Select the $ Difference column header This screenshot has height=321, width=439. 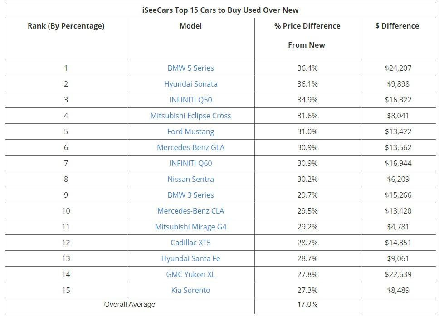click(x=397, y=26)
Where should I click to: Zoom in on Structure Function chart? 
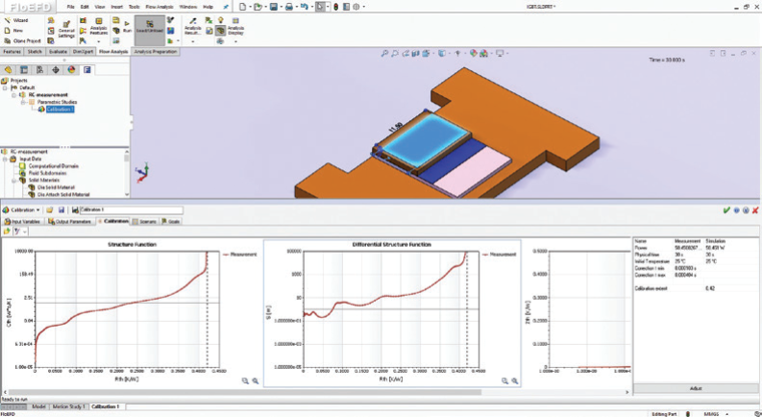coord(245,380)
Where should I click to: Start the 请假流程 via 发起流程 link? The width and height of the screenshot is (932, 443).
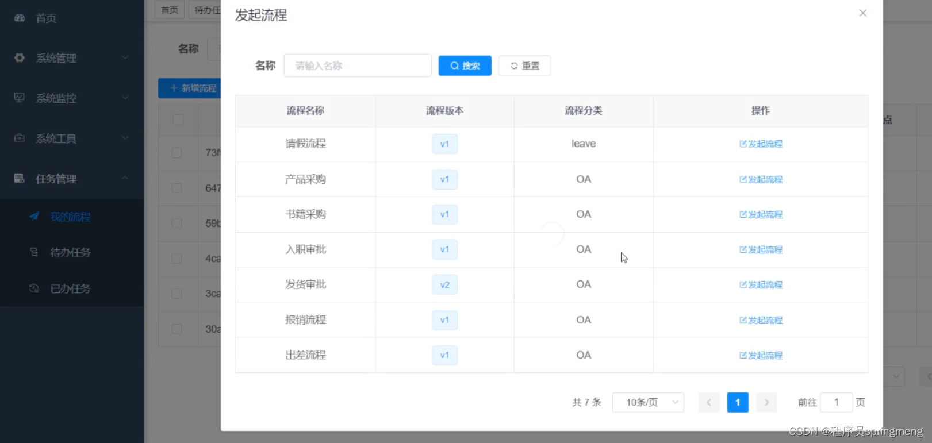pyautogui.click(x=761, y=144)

------------------------------------------------

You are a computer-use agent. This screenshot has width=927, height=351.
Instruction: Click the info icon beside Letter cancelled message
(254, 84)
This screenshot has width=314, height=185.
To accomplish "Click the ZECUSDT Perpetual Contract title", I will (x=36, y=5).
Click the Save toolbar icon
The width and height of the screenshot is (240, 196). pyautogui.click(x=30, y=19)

------------------------------------------------

**GOAL**
In the listing above, put every line from the one containing "Where should I click to: Start" down to the one containing "pyautogui.click(x=761, y=144)" into a JSON list of strings, one string per line with blank lines omitted. Leave the pictures out.

**REPLY**
[
  "Where should I click to: Start the 请假流程 via 发起流程 link? The width and height of the screenshot is (932, 443).",
  "pyautogui.click(x=761, y=144)"
]